Dr. Arthur Frank, a medical doctor with a Ph.D. in biomedical sciences and an expert in asbestos-related diseases at Drexel University in Philadelphia, told The Enterprise that people think of asbestos only as being dangerous to inhale.
Malignant mesothelioma is an aggressive and deadly form of cancer, which occurs in the mesothelium, a layer of tissue that covers most internal organs. It most often affects the tissue surrounding the lungs but can also affect tissue in the abdomen; around the heart; and, in males, around the testes.
Asbestos exposure is the primary risk factor for mesothelioma.
In the chest, the asbestos is believed to enter through inhalation, Frank said.
In the abdomen, he said, asbestos can enter through the diaphragm — it’s breathed in — but more often it’s ingested. “We swallow it,” Frank said. “And when you swallow it, it goes down into your intestines.”
There are two issues when discussing asbestos exposure: First, how much does it take. And second, when someone has been exposed, when did he or she get the disease, also called latency.
“Most things in humans that cause cancer, not everything, but most things, we have something we call the 20-year rule,” Frank said. “It takes at least about two decades before you start seeing cancers.” For example, people who start smoking in their teens usually get lung cancer in their 50s and 60s. “If they start smoking at 16, they don’t get cancer at 20.”
“So the latency for asbestos cancers is 20 years or more,” Frank said.
Frank says there’s growing research that shows ingested asbestos has been linked to esophageal cancer, stomach cancer, and small and large bowel cancer, as well as kidney cancer.
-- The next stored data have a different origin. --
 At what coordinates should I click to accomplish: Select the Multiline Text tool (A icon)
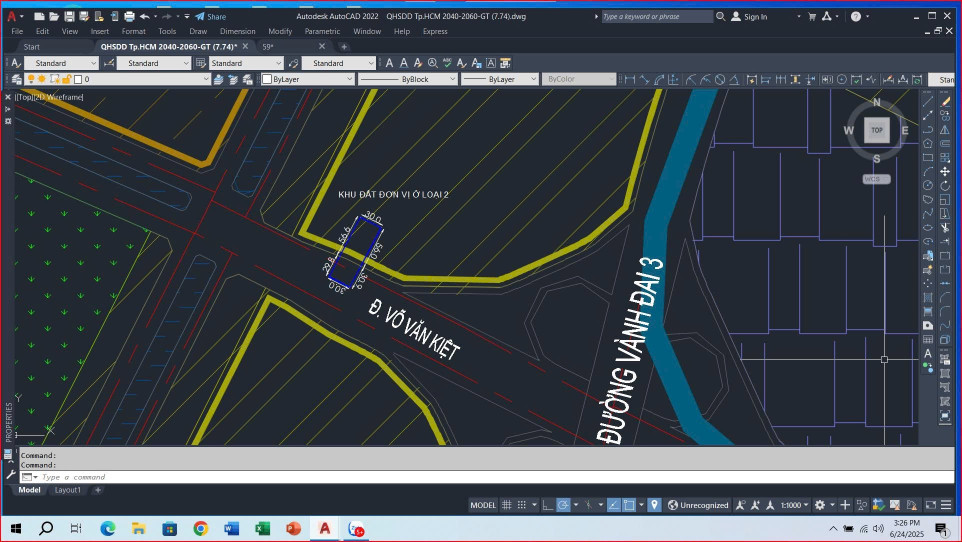coord(928,353)
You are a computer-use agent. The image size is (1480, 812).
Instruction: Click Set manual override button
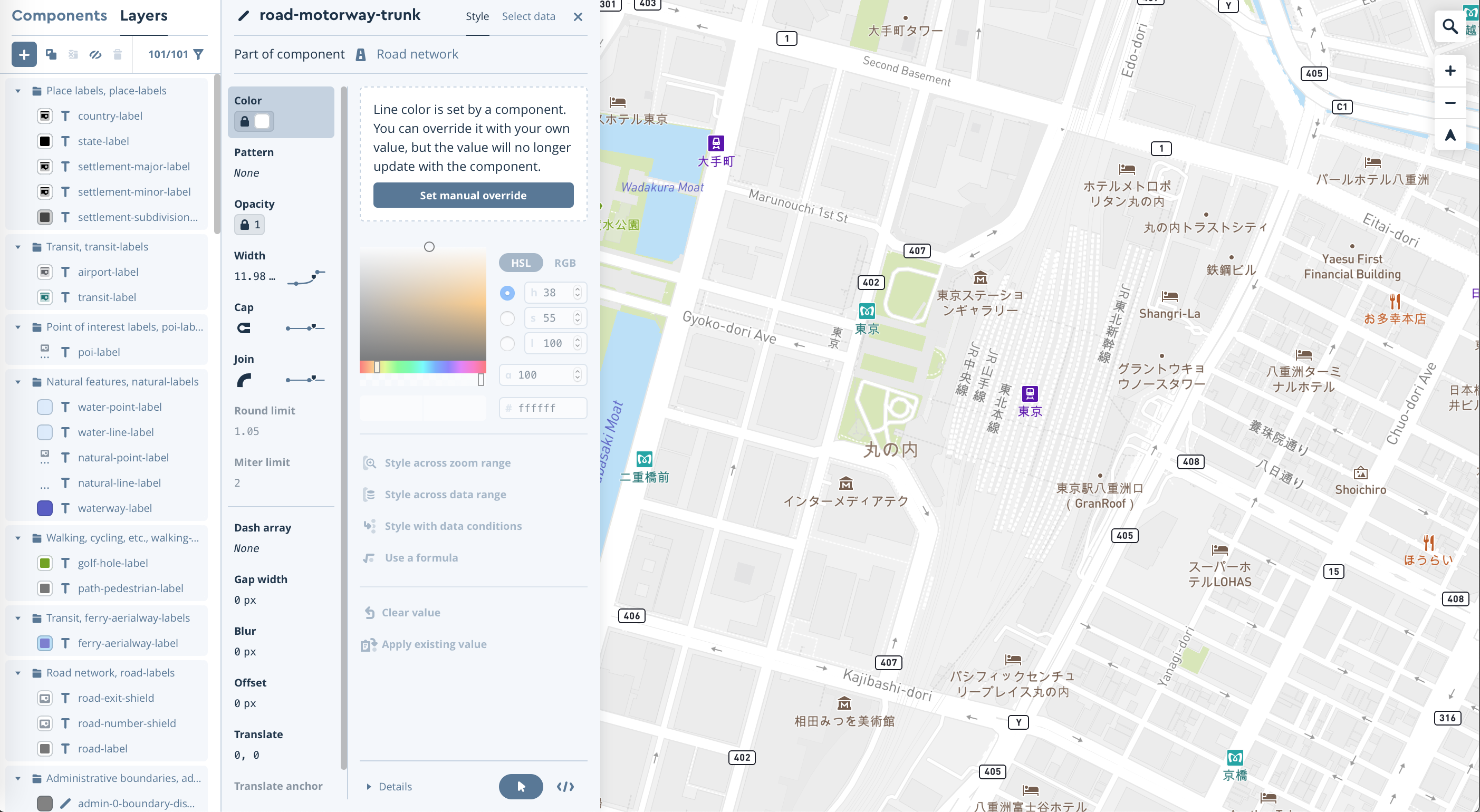(x=473, y=195)

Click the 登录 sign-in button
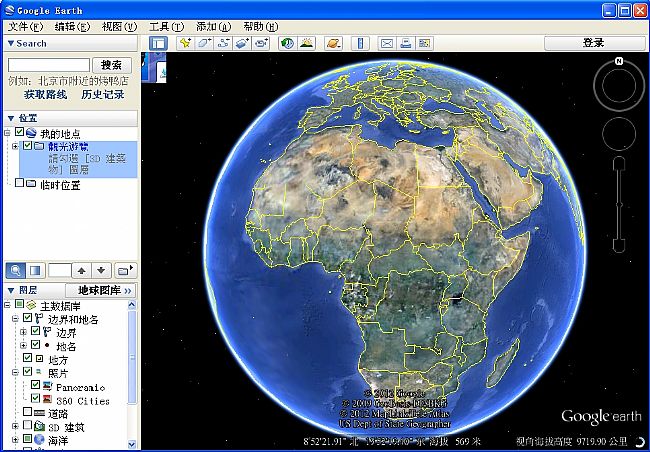pos(594,43)
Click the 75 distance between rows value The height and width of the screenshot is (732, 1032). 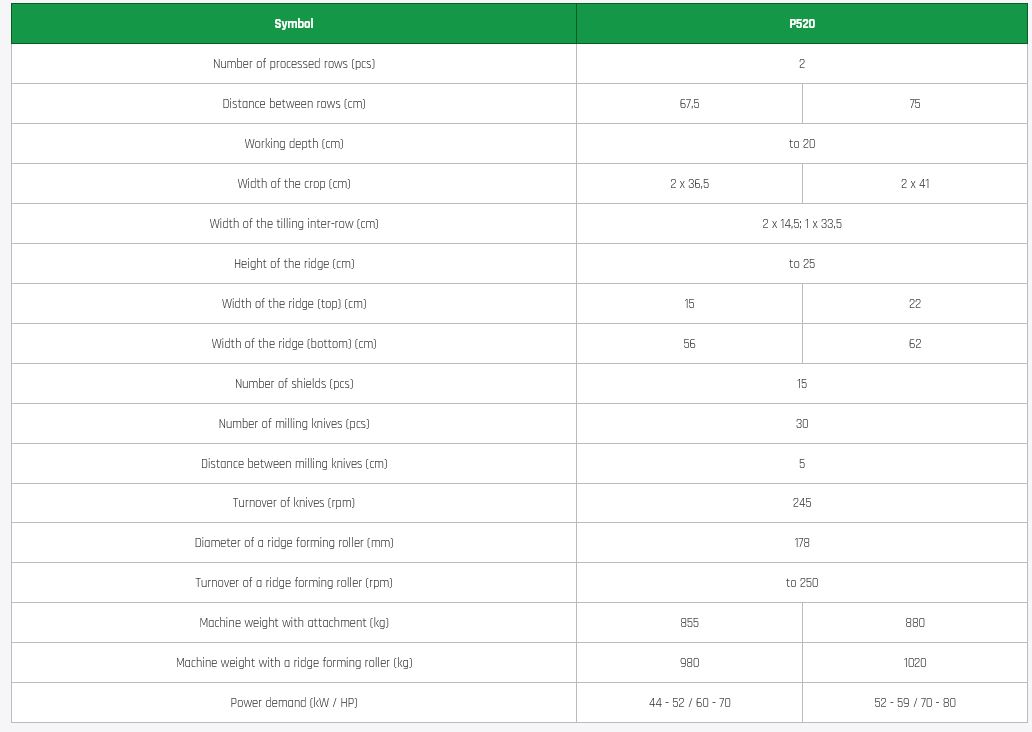pyautogui.click(x=914, y=104)
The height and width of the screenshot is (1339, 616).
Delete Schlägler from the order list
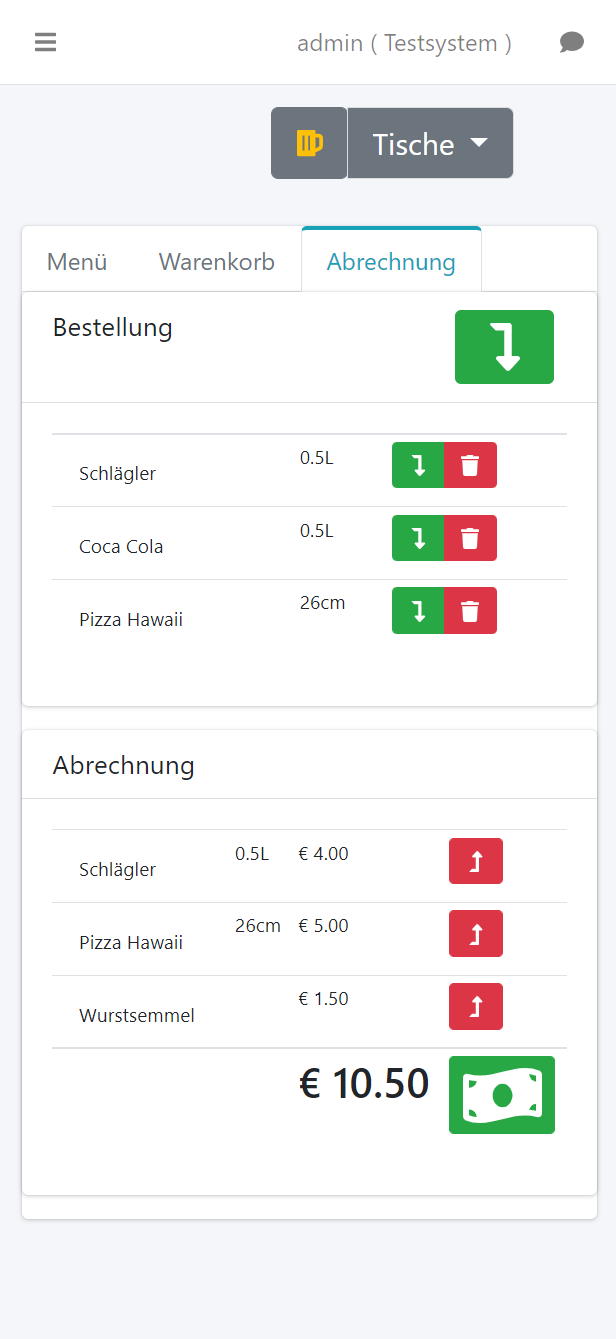pos(470,465)
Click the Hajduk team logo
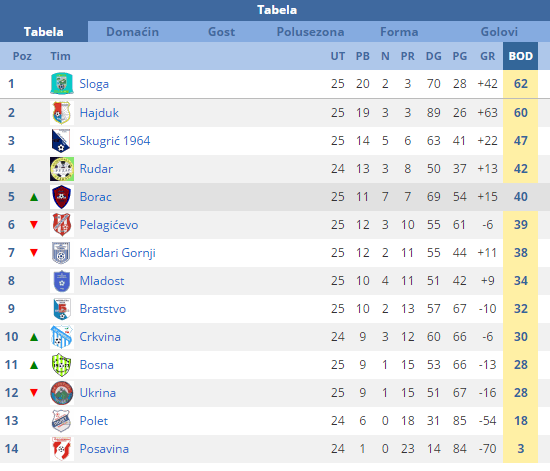This screenshot has width=550, height=471. [x=62, y=113]
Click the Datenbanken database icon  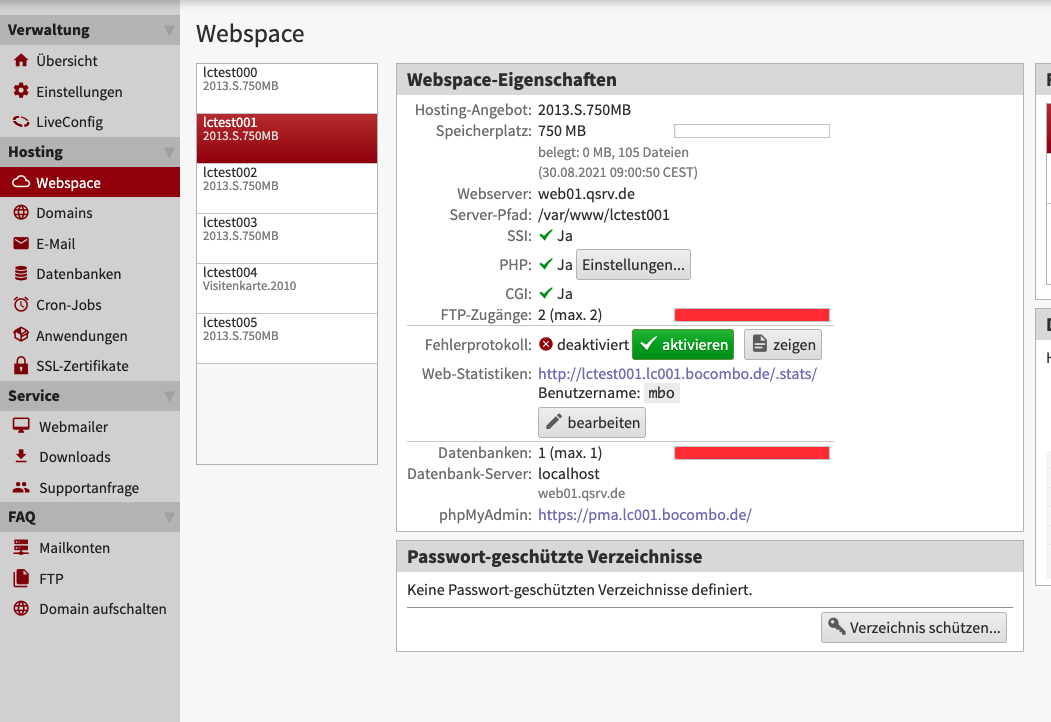[20, 273]
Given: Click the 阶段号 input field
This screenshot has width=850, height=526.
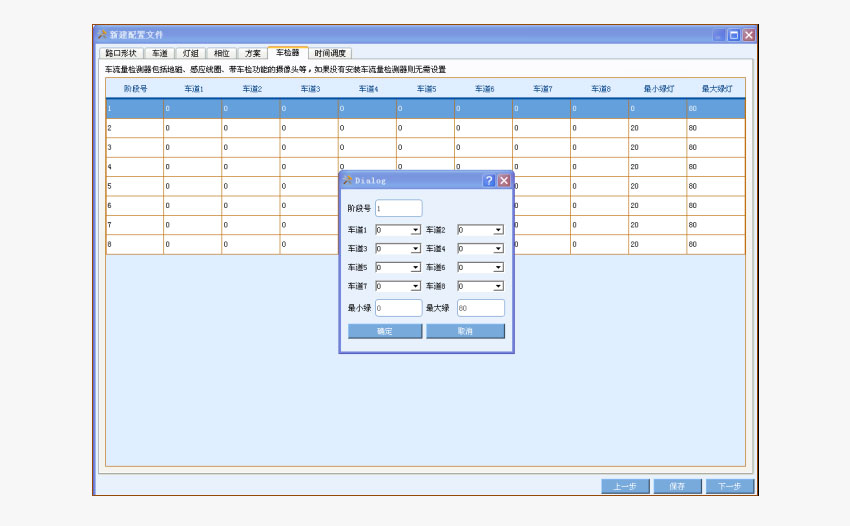Looking at the screenshot, I should [398, 208].
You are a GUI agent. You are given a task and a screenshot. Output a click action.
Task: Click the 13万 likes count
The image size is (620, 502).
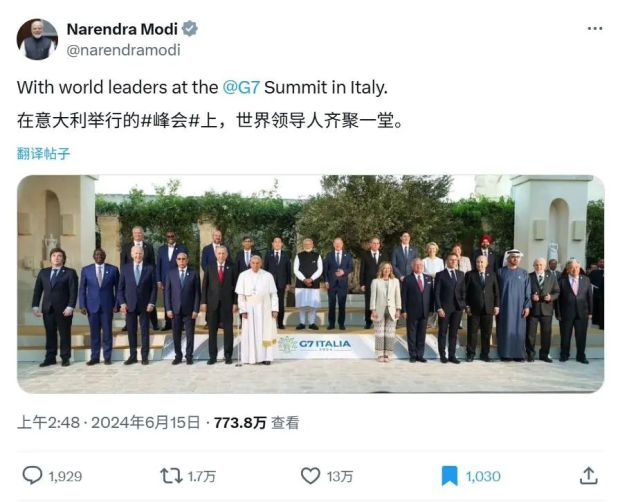click(x=340, y=477)
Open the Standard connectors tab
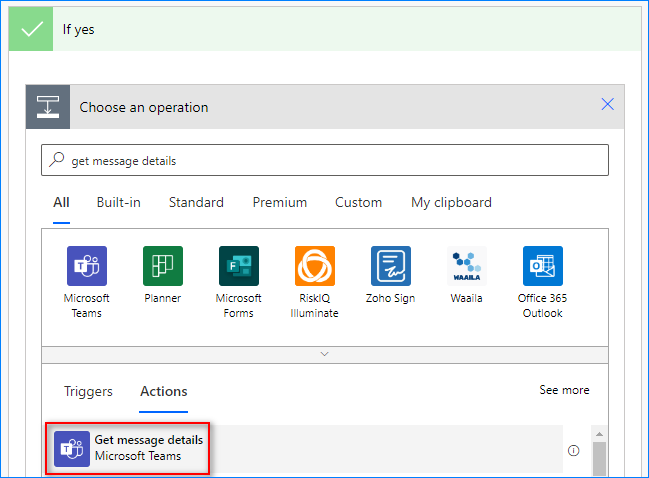This screenshot has width=649, height=478. 196,202
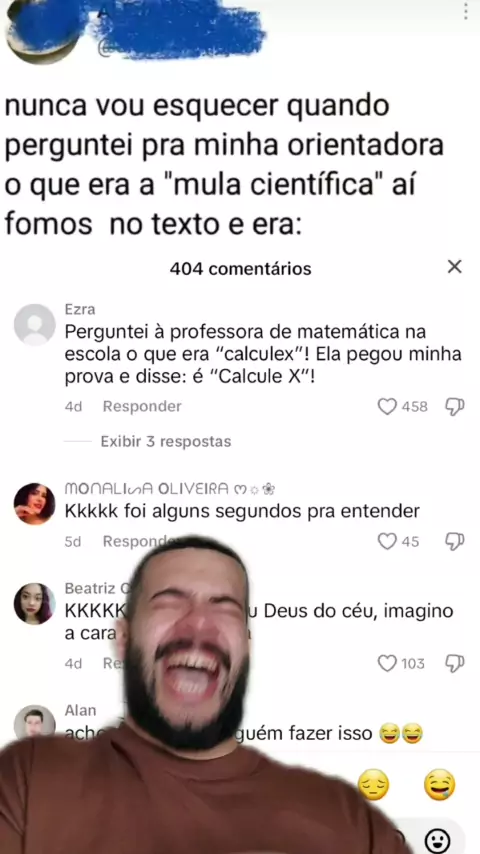This screenshot has height=854, width=480.
Task: Like Ezra's comment with heart icon
Action: point(387,406)
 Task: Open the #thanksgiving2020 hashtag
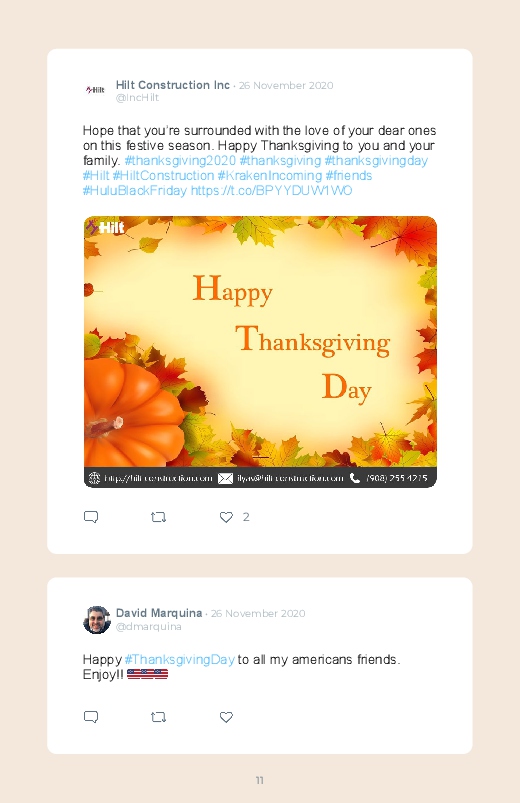pos(180,160)
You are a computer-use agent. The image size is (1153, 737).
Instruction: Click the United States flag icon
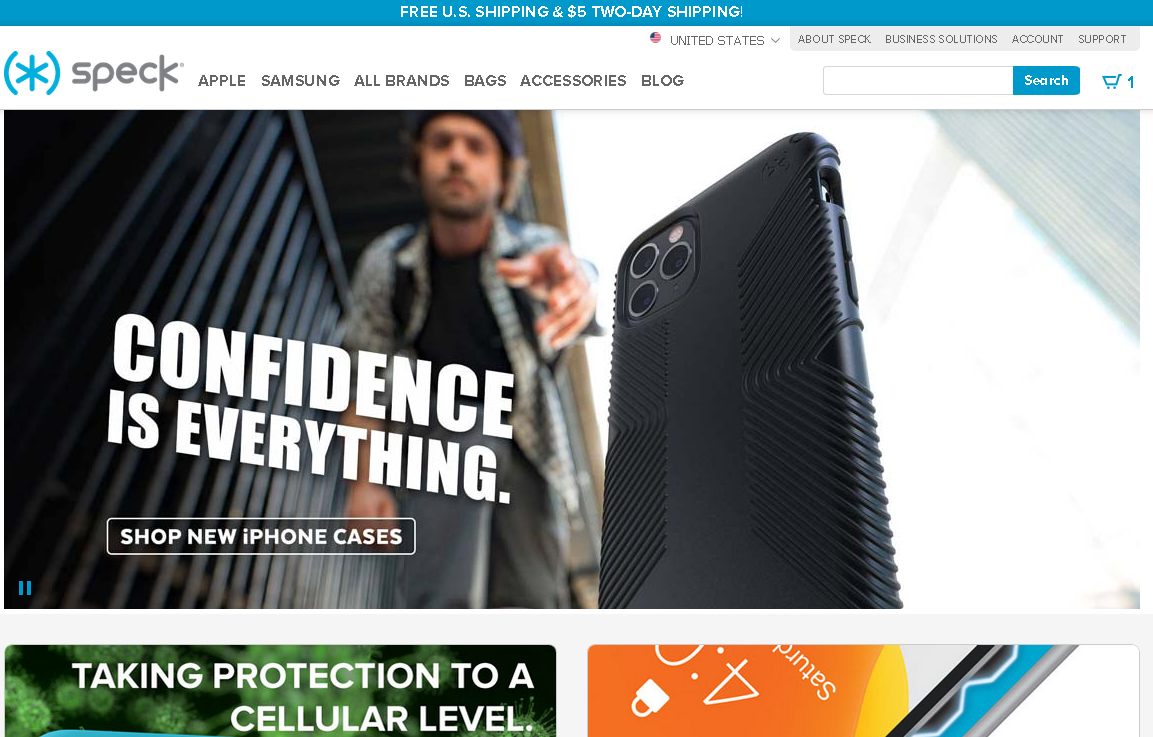[x=655, y=38]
Asbestos fibers have even been shown to cross through the placenta of a pregnant woman into a developing newborn, he said.
As for time, Frank said, just one day of exposure has been shown to give both humans and animals mesotheliomas — which is because the asbestos fiber can get into your system and just stay there. “Now, the one-day-of-exposure cases, I can count them on one hand, literally,” Frank said.
Frank said asbestos-cement water pipes pose a risk for the people who made the product, for those who installed the pipes, and for the workers who repaired them, “but the other thing is, when the pipe is in the ground carrying water, it leeches the fibers out of it.”
Frank said the reason there was a blowout in Altamont is that asbestos-cement pipes thin-out over time, they get worn away, and the asbestos in the pipes comes out as well.
Asked about Moller’s mid-November explanation for not needing to test the water since it was protected from the asbestos pipe by the biofilm, Frank acknowledged the buildup but again said, “We also know that asbestos does leach out of pipes.”
About orthophoshate’s effectiveness to protect the water supply, Frank said he couldn’t speak to it. But he added that the village should be testing the water to see if it meets the EPA standard of seven million fibers per liter of water.